There’s a lot to becoming proficient at TDD. Developing automated test suites, refactoring and reworking tests to eliminate duplication, and testing for exceptional conditions, are just a few. Additionally, acceptance tests, smoke tests, integration, performance and load tests support incremental development as well. If all this testing sounds like too much work, well…let’s be practical. Testing shouldn’t be done just for testing’s sake. Instead, the tests you write should give you leverage to confidently change and evolve your code base and validate the requirements of the system. That’s why it is important to know what to test, what not to test, and when to stop testing. More discussion about Pragmatic TDD can be found here: http://adaptiveobjectmodel.com/2012/01/what-is-pragmatic-tdd/.



Presentation II:

Why We Need Architects (and Architecture) on Agile Projects

Language: EN

The rhythm of agile software development is to always be working on the next known, small batch of work. Is there a place for software architecture in this style of development? Some people think that software architecture should simply emerge and doesn’t require ongoing attention. But it isn’t always prudent to let the software architecture emerge at the speed of the next iteration. Complex software systems have lots of moving parts, dependencies, challenges, and unknowns. Counting on the software architecture to spontaneously emerge without any planning or architectural investigation is at best risky.

So how should architecting be done on agile projects?
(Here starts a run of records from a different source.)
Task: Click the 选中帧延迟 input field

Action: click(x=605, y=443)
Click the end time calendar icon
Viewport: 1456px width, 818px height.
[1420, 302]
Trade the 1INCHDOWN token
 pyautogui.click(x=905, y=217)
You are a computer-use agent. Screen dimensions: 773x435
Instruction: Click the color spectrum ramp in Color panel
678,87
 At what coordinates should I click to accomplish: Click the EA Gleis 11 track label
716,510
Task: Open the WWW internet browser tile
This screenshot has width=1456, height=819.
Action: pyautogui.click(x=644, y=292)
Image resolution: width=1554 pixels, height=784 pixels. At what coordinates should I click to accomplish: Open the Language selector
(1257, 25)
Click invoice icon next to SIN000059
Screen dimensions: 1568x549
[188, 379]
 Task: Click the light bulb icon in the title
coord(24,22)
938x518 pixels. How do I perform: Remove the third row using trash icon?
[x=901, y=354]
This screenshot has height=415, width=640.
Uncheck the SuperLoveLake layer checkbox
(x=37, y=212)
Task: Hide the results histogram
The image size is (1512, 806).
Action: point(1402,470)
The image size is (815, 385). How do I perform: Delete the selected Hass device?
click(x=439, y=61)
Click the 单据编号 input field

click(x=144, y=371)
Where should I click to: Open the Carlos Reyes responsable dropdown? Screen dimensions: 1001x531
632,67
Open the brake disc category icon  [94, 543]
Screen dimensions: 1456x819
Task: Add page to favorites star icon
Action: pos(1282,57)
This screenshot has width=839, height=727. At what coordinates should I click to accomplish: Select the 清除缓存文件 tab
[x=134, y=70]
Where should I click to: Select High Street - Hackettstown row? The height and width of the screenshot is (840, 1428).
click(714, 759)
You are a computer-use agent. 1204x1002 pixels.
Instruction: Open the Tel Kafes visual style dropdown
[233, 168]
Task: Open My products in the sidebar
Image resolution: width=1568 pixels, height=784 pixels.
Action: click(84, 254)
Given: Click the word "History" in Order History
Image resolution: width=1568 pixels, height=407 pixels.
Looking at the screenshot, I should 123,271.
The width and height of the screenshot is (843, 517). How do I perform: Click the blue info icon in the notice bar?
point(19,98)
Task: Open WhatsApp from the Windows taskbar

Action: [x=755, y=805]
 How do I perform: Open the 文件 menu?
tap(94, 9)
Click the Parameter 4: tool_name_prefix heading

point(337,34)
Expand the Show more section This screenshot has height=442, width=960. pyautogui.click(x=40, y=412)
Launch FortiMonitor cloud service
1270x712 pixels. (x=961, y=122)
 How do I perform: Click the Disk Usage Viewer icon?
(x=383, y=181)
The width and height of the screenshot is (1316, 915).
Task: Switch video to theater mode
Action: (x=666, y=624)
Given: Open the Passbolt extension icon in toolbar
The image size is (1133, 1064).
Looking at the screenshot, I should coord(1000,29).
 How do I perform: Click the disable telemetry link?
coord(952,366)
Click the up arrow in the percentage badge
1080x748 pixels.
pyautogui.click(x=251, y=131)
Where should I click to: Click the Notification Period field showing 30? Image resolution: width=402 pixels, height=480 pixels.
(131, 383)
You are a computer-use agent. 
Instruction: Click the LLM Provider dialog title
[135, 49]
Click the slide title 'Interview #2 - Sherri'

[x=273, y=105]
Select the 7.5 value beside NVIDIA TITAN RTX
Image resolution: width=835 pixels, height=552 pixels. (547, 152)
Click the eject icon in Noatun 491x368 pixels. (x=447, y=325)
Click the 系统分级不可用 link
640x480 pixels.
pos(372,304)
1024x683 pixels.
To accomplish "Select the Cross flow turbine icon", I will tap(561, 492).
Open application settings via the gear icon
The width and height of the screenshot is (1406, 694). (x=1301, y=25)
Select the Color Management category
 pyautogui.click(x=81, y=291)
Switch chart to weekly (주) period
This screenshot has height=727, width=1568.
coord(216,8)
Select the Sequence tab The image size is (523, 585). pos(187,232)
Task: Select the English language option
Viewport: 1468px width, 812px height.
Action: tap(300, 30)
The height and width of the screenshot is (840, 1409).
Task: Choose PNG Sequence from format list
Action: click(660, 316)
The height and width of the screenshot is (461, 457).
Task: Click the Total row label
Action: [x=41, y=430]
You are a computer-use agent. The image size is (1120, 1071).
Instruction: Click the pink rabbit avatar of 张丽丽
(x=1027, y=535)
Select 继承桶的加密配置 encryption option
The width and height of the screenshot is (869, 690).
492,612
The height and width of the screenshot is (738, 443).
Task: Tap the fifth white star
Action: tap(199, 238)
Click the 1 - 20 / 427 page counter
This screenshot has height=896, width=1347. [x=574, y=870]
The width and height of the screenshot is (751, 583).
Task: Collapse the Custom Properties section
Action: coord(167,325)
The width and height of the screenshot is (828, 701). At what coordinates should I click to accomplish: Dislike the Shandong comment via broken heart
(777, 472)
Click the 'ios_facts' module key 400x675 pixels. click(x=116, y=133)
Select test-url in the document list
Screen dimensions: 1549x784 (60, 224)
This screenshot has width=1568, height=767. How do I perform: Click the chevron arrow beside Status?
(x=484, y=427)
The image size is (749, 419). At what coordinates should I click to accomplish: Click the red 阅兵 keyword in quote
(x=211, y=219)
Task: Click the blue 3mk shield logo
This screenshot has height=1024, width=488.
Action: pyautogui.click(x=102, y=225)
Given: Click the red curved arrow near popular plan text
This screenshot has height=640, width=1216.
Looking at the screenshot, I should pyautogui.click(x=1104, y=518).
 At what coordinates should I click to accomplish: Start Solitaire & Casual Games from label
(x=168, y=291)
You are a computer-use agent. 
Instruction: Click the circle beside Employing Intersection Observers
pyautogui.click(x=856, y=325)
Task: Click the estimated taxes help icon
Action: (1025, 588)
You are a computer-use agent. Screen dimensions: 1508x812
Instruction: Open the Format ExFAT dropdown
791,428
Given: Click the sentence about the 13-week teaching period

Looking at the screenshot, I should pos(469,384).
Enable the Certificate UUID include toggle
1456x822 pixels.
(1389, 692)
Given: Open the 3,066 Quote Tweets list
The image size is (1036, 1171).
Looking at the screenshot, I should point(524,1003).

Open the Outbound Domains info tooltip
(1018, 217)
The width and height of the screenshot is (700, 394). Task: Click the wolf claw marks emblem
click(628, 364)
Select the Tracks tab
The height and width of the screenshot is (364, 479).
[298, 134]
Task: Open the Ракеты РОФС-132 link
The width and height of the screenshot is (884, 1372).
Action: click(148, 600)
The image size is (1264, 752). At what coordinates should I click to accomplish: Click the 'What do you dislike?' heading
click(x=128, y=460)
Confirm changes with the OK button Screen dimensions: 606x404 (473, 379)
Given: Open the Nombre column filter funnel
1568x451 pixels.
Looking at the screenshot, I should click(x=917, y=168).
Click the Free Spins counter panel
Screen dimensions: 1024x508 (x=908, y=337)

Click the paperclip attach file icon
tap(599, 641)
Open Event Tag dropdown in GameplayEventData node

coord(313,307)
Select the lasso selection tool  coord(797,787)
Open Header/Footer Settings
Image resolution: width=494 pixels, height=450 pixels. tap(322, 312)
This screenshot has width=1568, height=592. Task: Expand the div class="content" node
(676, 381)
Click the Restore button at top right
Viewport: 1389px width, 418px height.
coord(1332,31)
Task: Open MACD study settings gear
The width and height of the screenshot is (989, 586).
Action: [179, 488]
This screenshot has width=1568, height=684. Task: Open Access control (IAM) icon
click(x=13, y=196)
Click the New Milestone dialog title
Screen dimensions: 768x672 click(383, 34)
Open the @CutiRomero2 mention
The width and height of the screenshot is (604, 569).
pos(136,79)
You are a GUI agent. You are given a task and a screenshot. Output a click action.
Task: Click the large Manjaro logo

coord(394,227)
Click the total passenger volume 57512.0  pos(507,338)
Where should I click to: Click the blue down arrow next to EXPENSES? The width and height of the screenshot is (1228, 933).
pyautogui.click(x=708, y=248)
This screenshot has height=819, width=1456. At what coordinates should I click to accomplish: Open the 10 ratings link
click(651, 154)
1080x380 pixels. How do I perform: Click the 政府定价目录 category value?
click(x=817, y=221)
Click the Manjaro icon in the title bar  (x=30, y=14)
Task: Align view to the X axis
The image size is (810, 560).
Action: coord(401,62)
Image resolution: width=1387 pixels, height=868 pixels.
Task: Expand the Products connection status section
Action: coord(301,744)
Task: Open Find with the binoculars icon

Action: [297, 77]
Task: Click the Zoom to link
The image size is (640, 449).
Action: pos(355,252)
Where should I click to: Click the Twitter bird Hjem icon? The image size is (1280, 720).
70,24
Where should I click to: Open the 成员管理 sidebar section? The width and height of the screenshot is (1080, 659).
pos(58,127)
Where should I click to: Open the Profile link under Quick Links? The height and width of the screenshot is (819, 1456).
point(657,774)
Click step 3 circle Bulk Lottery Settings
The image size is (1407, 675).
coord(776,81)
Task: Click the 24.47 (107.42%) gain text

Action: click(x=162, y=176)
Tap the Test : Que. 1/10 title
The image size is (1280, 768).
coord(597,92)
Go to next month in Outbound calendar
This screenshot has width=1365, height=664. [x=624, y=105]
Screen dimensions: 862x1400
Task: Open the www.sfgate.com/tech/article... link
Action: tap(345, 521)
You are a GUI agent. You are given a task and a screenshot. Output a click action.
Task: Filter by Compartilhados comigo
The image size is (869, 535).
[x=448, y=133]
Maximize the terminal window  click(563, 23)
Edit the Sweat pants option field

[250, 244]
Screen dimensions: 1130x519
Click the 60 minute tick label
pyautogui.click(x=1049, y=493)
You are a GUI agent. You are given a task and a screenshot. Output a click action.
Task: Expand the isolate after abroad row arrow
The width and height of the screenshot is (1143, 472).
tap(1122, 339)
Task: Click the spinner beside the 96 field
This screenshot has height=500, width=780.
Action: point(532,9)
It varies from project to project. But there are effective techniques for incorporating architectural activities into agile projects. This talk explains how architecture can be done on agile projects and what an agile architect does.



Tutorial I :

Testing System Qualities

Speakers: Rebecca Wirfs-Brock, Joseph W. Yoder

Duration: 2 hours

Language: EN

Agile teams incrementally deliver functionality based on user stories. In the sprint to deliver features, frequently software qualities such as security, scalability, performance, and reliability are overlooked. Often these characteristics cut across many user stories. Trying to deal with certain system qualities late in the game can be difficult, causing major refactoring and upheaval of the system’s architecture. This churn isn’t inevitable. Especially if you adopt a practice of identifying those characteristics key to your system’s success, writing quality scenarios and tests, and delivering on these capabilities at the opportune time. We will show how to write Quality Scenarios that emphasize architecture capabilities such as usability, security, performance, scalability, internationalization, availability, accessibility and the like. This will be hands-on; we present some examples and follow with an exercise that illustrates how you can look at a system, identify, and then write and test quality scenarios.

Tutorial II :

Project Retrospectives (Why, How, When)

Speakers: Rebecca Wirfs-Brock, Joseph W. Yoder

Duration: 2 hours

Limit: 40 attendees

Language: EN

Retrospectives is becoming an accepted an important practice as part of the software development process. In fact, most Agile practices promote some form of regular retrospectives. At periodic times throughout any software project, team members will benefit from taking some time to examine what is going well, what is not going well, and what can be done to correct any challenges. But how does a team do this? When and how often should they be done? This tutorial will introduce techniques for conducting project retrospectives. Participants will get the opportunity to try these techniques so they can take them back to their teams.